After the Chateau we strolled through the typical medieval town, stopping at the Mairie to inquire about internet.  Why, yes, it is available, right at the Mairie, from 10-12 every Wednesday.  This didn’t help us much, since it was now Friday.

 

The following day, again very windy, we drove up the coast to Port-la-Nouvelle where we heard there might be a cybercafe.  The tourist information office told us about one, and also told us that the local floating casino just in back of the office had wifi and they opened at 10am.  So we hung out waiting for them to open, but when we talked to the greeter we learned that there was no wifi on offer.  Along we went to the cybercafe.  We found it and of course it was not open.  The posted hours said they would open at 11am, so we decided to just hang out and people watch.  It was fun to watch shoppers coming down the street with their baskets full of vegetables from the farmer’s market, and customers who parked their cars in the middle of the street as they ran into the boulangerie for their daily bread, and the neighbors out walking their dogs and stopping on the corner to chat in the wind.  One such neighbor put on quite a show for us when the wind whipped her dress right up to her chest and we discovered that some French women don’t wear undies!

 

When 11am finally rolled around there was no sign of activity at the pub/cybercafe.  The drapes remained closed, the door was locked, and after we checked more closely we could see several day’s worth of mail on the floor where it had fallen through the slot.

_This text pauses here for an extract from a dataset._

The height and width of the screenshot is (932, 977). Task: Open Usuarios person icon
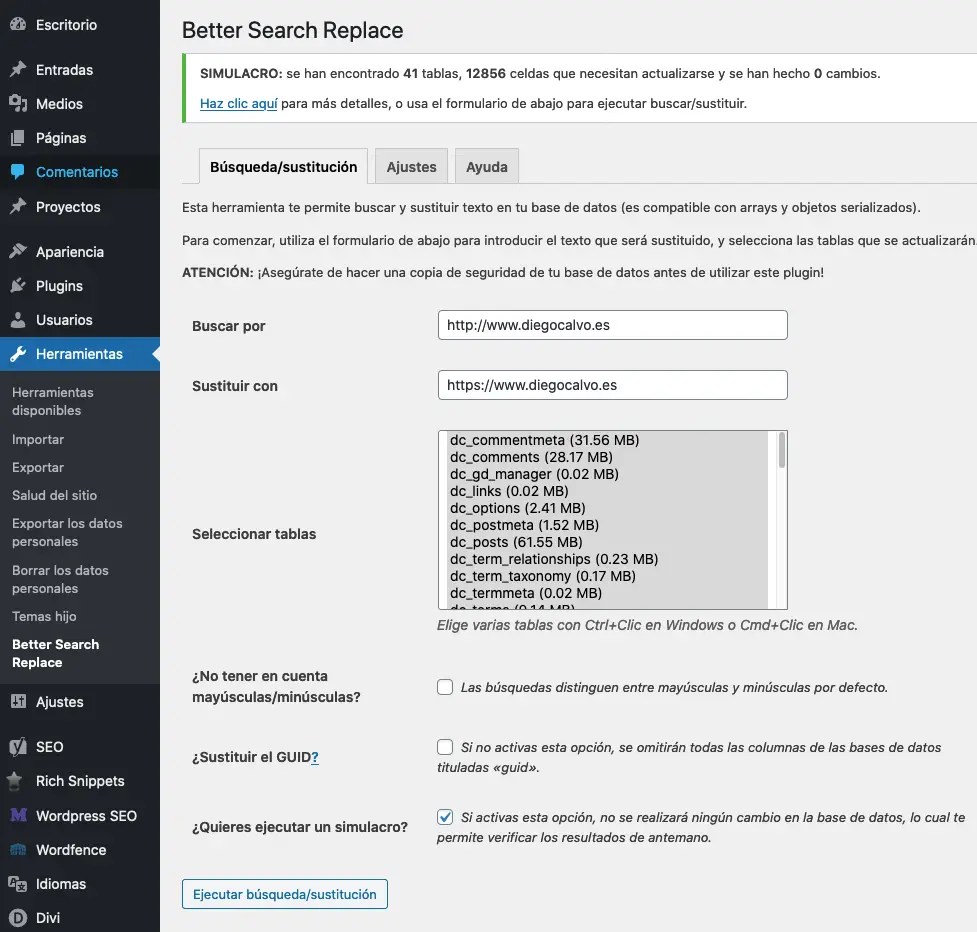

We disgustedly gave up on internet and decided to do more exploring.

 

We drove west, up into the mountains, through many small villages, checking out roads and possible cycling routes.  Up and down we drove through miles of green hills, grape vines and olive trees.  This is wild backcountry, “where forested uplands are capped by the tumbled remains of nameless castles.” (quote from Rough Guide)  We stopped in Villerouge-Termenes at their very enticing chateau, but now, of course, it was 12:30 and everything was shut down for lunch. 

 

The next town, Arques, also had a good-looking chateau.  We stopped in the parking lot for our picnic lunch and admired the Donjon while we munched.  Then we continued along the road through Vignevielle, Montjoi, the steep gorges of Lanet, Col du Paradis, Serres (thinking of you, Lois), and then we reached the Aude River.  It is our plan to ride along the Aude River to Carcassone and the Canal du Midi when we depart Fitou, so it was good to be able to check the route.  Even though it is a “red road”, meaning a major highway, the traffic was light and the road is wide, and there is even a decent shoulder on much of it.  We followed this road almost to Perpignan and the turned north, heading back to Fitou.

 

In the evening we watched the last-minute campaigning of the two candidates for President of France—Segolene Royal and Nikolai Sarkosky.  Segolene is a socialist, of course, but she presents herself very well.  She has spirit, presence and wit.  Wouldn’t it be something if chauvinistic France elected a woman!